ICYMI: Removing Barriers & Changing Young Lives
By Jonathan Whitaker


From the Merced County Times

For someone like Kelly Turner, a fulfilling life is being wide awake at 5:30 a.m. for the drive to Los Banos where a troubled young man is in need of a ride to court.

It’s a 19-hour Saturday for a field trip to Folsom Prison where a group of teens experience a heartfelt and emotional intervention program and then a decompression dinner in Sacramento.

It’s nonstop brainstorming on ways to keep a home for homeless young women up and running, and figuring out how they and others can obtain the preparation and skills needed to find a job.

And it’s coming home at midnight sometimes wondering if the connection she made that day will help turn another life around.

“There is so much stuff that we do outside the normal 8 to 5, Monday through Friday, that the community isn’t aware of,” she says. “Most people are not aware of how long it takes to break through the barriers, and the mistrust these young people have of adults. It takes a long time. So it takes two, maybe three years, to see a little bit of light at the end of the tunnel. It’s that moment, when you say, ‘Oh my goodness, they really are getting what we are doing. They trust us. They like us.’”

Since 2014, Turner has collaborated vigorously with local and state probation agencies to help disadvantaged young people move out of the criminal justice system and into a positive and productive life in society. She has worked with well over 300 kids, and counting. She is the author of two books — The Art of Frowns to Smiles and The P.O.W.E.R Process (Positive Objects & Words Equals Results). And she wrote these books while simultaneously forming the non-profit Symple Equazion program, which facilitates cognitive behavioral therapy groups using her books to outline the steps she took to transform her own life.

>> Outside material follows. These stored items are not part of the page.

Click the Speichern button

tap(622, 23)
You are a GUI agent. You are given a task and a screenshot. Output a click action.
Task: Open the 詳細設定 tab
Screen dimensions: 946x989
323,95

Some local residents may simply know her from numerous appearances at City Hall where she has consistently advocated for funding to support local youth activities.

For her hard work and dedication, Turner was recognized recently at the annual awards of the Chief Probation Officers of California. She was presented with the Tim Fitzharris Award, an honor bestowed to a non-probation employee who has made a very significant contribution to the field of corrections and public safety.

“I was surprised and humbled,” she says. “It’s also renewing. It helps give me the stamina and resolve to continue to do the work that other people really do see the value in. This work I do can be so heartbreaking.”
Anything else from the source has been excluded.